• ACE inhibitor;
  • antihypertensive;
  • hydrolysates;
  • peptide identification;
  • SHR

ABSTRACT: Our previous study demonstrated that, because of its substrate specificity, protein hydrolysates by protease D3, which is originated from soybean, exhibited the prominent property of being less bitter than other enzymatic hydrolysates.
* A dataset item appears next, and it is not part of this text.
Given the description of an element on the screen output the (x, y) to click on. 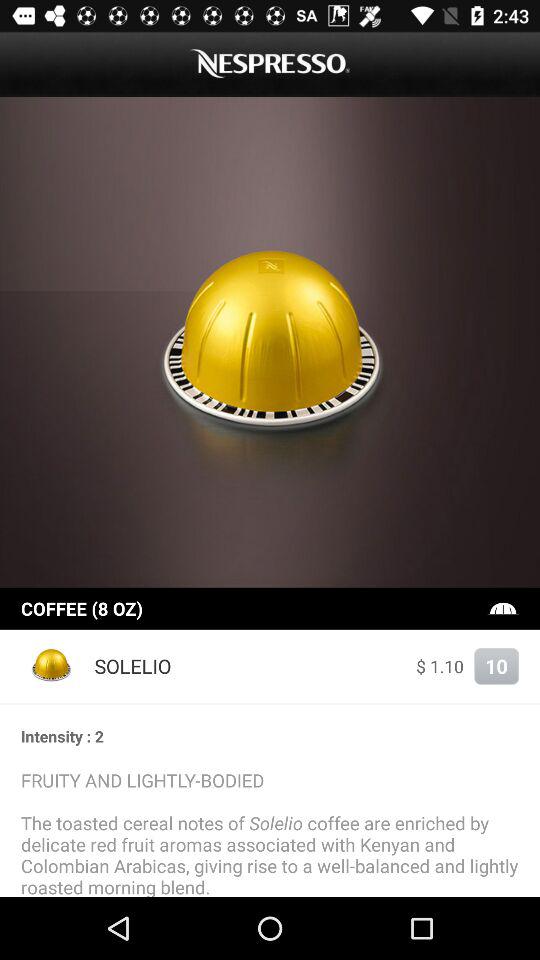
choose item above the intensity : 2 (270, 703)
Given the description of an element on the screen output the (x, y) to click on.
In the 1st experiment in this series, angiotensin I-converting enzyme (ACE) inhibitory peptides from soy protein hydrolysate by D3 were identified by the establishment of a novel and effective peptide identification method. The amino acid sequences of candidate ACE inhibitory peptides were determined by electrospray ionization mass/mass spectrometry (MS/MS) analysis after rough purification of the samples with gel filtration chromatography and reverse-phase chromatography. Some of the candidate peptides had amino acid sequences that showed homology with those of the reported ACE inhibitory peptides. Then, 8 types of novel candidate peptides were synthesized according to a solid-phase method, and their ACE inhibitory activity was confirmed as the IC50 value. The most potent inhibitor was NWGPLV (IC50= 21 μM). In the 2nd experiment, the antihypertensive activity of protein hydrolysates by D3 was investigated in spontaneously hypertensive model rats (SHRs). The dose-dependent antihypertensive effect of soy protein hydrolysate was confirmed, and systolic blood pressure was significantly reduced after the oral administration of doses exceeding 100 mg/kg. Casein hydrolysate was found to have the most potent effects on suppressing blood pressure as well as ACE inhibitory activity among the various food protein hydrolysates studied because of the primary structure of casein. These results indicate that hydrolysates by D3 could be a useful food ingredient because it has the physiological function (antihypertensive activity).